[Exercices]
1 > D'après l'extrait sur le film Her, dans quel but Samantha envoie-t-elle à un éditeur les lettres que Théodore écrit au travail ? Répondez en une à trois phrases.
2 > Énumérez toutes les actions que Samantha accomplit pour Théodore, avec son accord, dans la première phrase de l'extrait sur le film Her.

[Extrait choisi]

============

Avec l’accord de Théodore, elle fait le tri dans ses mails et dans ses contacts, l’aide au travail, le conseille pour les jeux en ligne et réserve même une table dans un restaurant pour lui. Samantha, qui peut voir à travers la caméra du smartphone, va même plus loin en prenant des initiatives, ce que les IA d’aujourd’hui ne sont pas capables de faire. Elle décide par exemple d’envoyer les lettres que Théodore écrit au travail à un éditeur pour qu’elles soient publiées dans un livre. Une initiative qui réjouit ce dernier.
De la fiction à la réalité
En dehors des capacités de Samantha, le film Her est surtout connu pour la relation amoureuse entretenue entre Théodore et cette IA. Il sort avec elle, comme s’il avait un rencard avec une vraie personne, et se confie à elle. "Toi, j’ai l’impression que je peux tout te dire", lui déclare-t-il. Samantha semble aussi avoir des sentiments pour Théodore et ressentir des émotions, faisant notamment part de sa tristesse concernant son absence de corps. Ils partagent aussi des moments intimes.
Si leur amour peut surprendre, il reflète bien l’évolution de nos relations avec l’intelligence artificielle. Comme dans le film, ces relations atypiques ne sont pas la norme dans la réalité et pourtant, certaines personnes assurent être tombées amoureuses d’intelligences artificielles comme ChatGPT.

============

[Données enregistrées]
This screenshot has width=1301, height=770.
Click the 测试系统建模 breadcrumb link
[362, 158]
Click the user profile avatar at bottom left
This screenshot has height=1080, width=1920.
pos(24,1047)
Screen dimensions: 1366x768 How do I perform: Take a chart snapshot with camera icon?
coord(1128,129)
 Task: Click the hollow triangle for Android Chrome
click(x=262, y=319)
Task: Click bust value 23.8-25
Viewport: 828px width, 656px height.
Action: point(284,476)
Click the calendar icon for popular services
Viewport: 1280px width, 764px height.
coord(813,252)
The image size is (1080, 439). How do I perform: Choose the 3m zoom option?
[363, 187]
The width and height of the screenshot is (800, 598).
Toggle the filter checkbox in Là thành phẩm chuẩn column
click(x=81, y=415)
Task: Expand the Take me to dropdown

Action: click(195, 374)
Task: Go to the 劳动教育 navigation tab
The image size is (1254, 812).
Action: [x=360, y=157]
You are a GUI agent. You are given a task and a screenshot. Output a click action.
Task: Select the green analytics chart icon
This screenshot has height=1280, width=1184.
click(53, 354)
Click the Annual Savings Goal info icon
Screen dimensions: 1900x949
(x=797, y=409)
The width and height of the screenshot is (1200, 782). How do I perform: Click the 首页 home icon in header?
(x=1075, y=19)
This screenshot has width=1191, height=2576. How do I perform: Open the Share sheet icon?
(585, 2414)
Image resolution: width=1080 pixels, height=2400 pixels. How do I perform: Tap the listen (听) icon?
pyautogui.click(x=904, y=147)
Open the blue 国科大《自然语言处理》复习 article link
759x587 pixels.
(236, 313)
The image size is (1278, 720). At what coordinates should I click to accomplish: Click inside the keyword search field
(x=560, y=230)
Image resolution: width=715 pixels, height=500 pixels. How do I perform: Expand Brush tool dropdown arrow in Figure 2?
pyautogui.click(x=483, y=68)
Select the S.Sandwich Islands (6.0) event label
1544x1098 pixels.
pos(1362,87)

============

[Vos réponses]
1 > Samantha envoie ces lettres à un éditeur pour qu'elles soient publiées dans un livre. Elle prend cette initiative d'elle-même.

2 >
- Elle fait le tri dans ses mails et dans ses contacts.
- Elle l'aide au travail.
- Elle le conseille pour les jeux en ligne.
- Elle réserve une table dans un restaurant pour lui.